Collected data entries
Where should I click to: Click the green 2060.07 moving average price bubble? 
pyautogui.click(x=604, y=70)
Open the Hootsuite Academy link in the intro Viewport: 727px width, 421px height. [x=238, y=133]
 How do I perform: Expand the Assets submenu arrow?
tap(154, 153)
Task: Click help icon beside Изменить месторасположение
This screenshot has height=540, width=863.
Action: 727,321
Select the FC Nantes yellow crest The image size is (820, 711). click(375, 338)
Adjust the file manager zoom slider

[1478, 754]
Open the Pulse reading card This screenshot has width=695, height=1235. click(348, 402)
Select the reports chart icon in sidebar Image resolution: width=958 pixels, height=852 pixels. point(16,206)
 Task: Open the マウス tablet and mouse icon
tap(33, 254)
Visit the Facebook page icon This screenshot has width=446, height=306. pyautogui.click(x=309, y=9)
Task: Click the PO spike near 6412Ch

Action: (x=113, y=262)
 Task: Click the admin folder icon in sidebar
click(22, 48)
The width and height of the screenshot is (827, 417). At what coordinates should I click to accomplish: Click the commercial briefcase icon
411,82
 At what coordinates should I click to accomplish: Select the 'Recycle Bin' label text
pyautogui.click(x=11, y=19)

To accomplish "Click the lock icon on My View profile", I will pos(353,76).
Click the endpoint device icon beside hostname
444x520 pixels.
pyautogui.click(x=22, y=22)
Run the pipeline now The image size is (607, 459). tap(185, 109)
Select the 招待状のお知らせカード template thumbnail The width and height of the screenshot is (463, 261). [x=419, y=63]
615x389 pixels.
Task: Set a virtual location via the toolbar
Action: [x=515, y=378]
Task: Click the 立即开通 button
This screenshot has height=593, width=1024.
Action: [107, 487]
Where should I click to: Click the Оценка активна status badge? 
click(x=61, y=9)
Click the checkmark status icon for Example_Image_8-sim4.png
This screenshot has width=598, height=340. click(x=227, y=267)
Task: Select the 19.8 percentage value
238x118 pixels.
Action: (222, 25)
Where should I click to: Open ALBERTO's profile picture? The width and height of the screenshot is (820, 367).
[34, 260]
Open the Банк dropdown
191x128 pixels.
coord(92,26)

- _BRIEF_:
What this exercise asks for is an exact copy of all the records.

- _REPLY_:
Where should I click to: Click the green 2060.07 moving average price bubble? 
pyautogui.click(x=604, y=70)
Open the Hootsuite Academy link in the intro Viewport: 727px width, 421px height. [x=238, y=133]
 How do I perform: Expand the Assets submenu arrow?
tap(154, 153)
Task: Click help icon beside Изменить месторасположение
This screenshot has height=540, width=863.
Action: 727,321
Select the FC Nantes yellow crest The image size is (820, 711). click(375, 338)
Adjust the file manager zoom slider

[1478, 754]
Open the Pulse reading card This screenshot has width=695, height=1235. click(348, 402)
Select the reports chart icon in sidebar Image resolution: width=958 pixels, height=852 pixels. point(16,206)
 Task: Open the マウス tablet and mouse icon
tap(33, 254)
Visit the Facebook page icon This screenshot has width=446, height=306. pyautogui.click(x=309, y=9)
Task: Click the PO spike near 6412Ch

Action: (x=113, y=262)
 Task: Click the admin folder icon in sidebar
click(22, 48)
The width and height of the screenshot is (827, 417). At what coordinates should I click to accomplish: Click the commercial briefcase icon
411,82
 At what coordinates should I click to accomplish: Select the 'Recycle Bin' label text
pyautogui.click(x=11, y=19)

To accomplish "Click the lock icon on My View profile", I will pos(353,76).
Click the endpoint device icon beside hostname
444x520 pixels.
pyautogui.click(x=22, y=22)
Run the pipeline now The image size is (607, 459). tap(185, 109)
Select the 招待状のお知らせカード template thumbnail The width and height of the screenshot is (463, 261). [x=419, y=63]
615x389 pixels.
Task: Set a virtual location via the toolbar
Action: [x=515, y=378]
Task: Click the 立即开通 button
This screenshot has height=593, width=1024.
Action: [107, 487]
Where should I click to: Click the Оценка активна status badge? 
click(x=61, y=9)
Click the checkmark status icon for Example_Image_8-sim4.png
This screenshot has width=598, height=340. click(x=227, y=267)
Task: Select the 19.8 percentage value
238x118 pixels.
Action: (222, 25)
Where should I click to: Open ALBERTO's profile picture? The width and height of the screenshot is (820, 367).
[34, 260]
Open the Банк dropdown
191x128 pixels.
coord(92,26)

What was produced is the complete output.